Dennoch hatte man, ich wiederhole es, allgemein den Eindruck, daß Lydgate etwas weniger Gewöhnliches sei als die Praktiker in Middlemarch. Und dem war so. Er war erst siebenundzwanzig Jahre alt, ein Alter, in welchem viele Männer noch nach etwas Höherem streben, Bedeutendes zu leisten hoffen, Abwege entschlossen meiden und glauben, daß der Mammon nie Herr über sie werden solle.
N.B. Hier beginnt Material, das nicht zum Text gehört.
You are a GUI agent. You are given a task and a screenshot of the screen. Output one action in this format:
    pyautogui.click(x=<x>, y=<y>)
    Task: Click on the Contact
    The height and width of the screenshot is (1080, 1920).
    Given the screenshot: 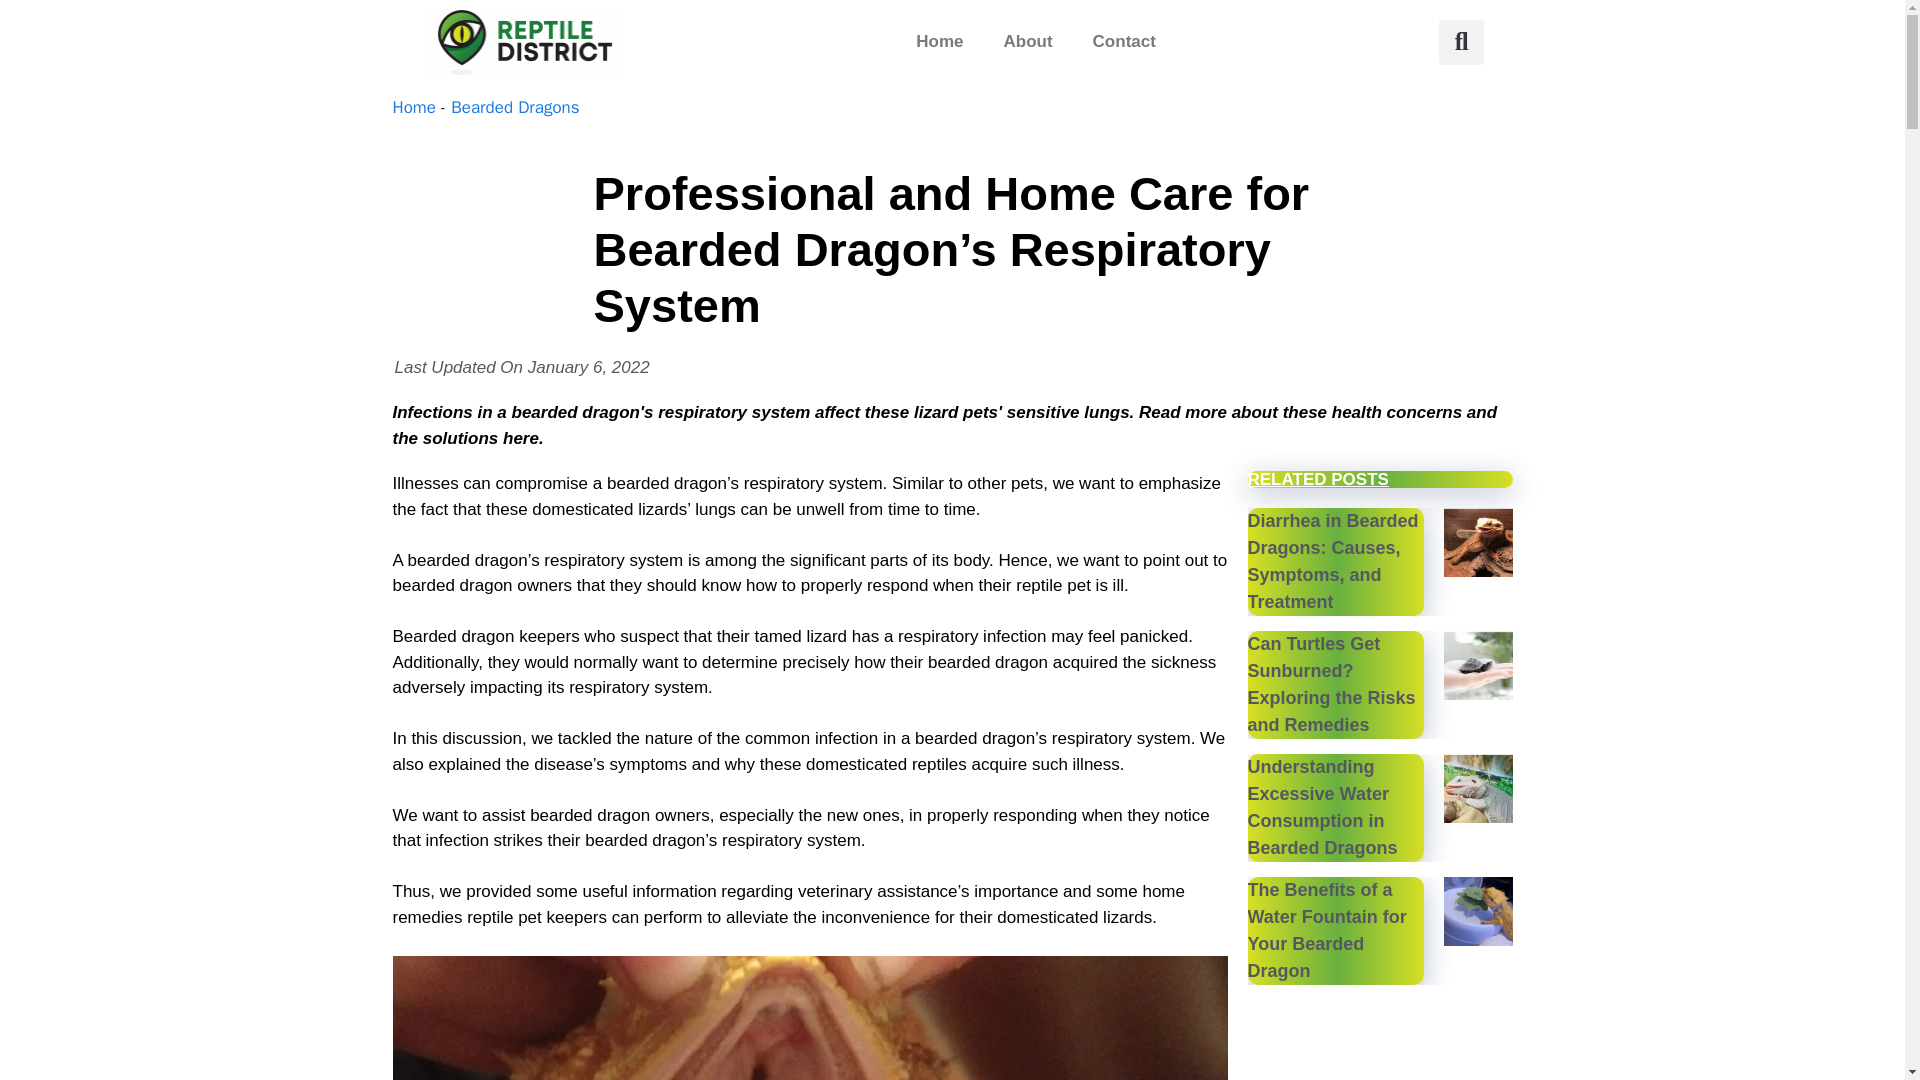 What is the action you would take?
    pyautogui.click(x=1124, y=42)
Lydgate hatte seine Eltern verloren, als er eben in eine öffentliche Schule eingetreten war. Sein Vater, ein Offizier, hatte seinen drei Kindern nur wenig hinterlassen, und als der Knabe Tertius den Wunsch aussprach, Arzt werden zu wollen, schien es seinen Vormündern geratener, diesen Wunsch zu erfüllen, indem sie ihn zu einem praktischen Arzt auf dem Lande in die Lehre gäben, als seinem Verlangen aus Rücksichten auf die Würde der Familie entgegenzutreten. Er war einer der seltenen Knaben, welche frühzeitig eine entschiedene Richtung einschlagen, Neigung zu einer bestimmten Tätigkeit fassen, und sich darüber klar sind, daß es etwas Besonderes für sie im Leben zu tun gibt, welches sie um seiner selbst willen und nicht, weil ihre Väter es getan haben, tun möchten.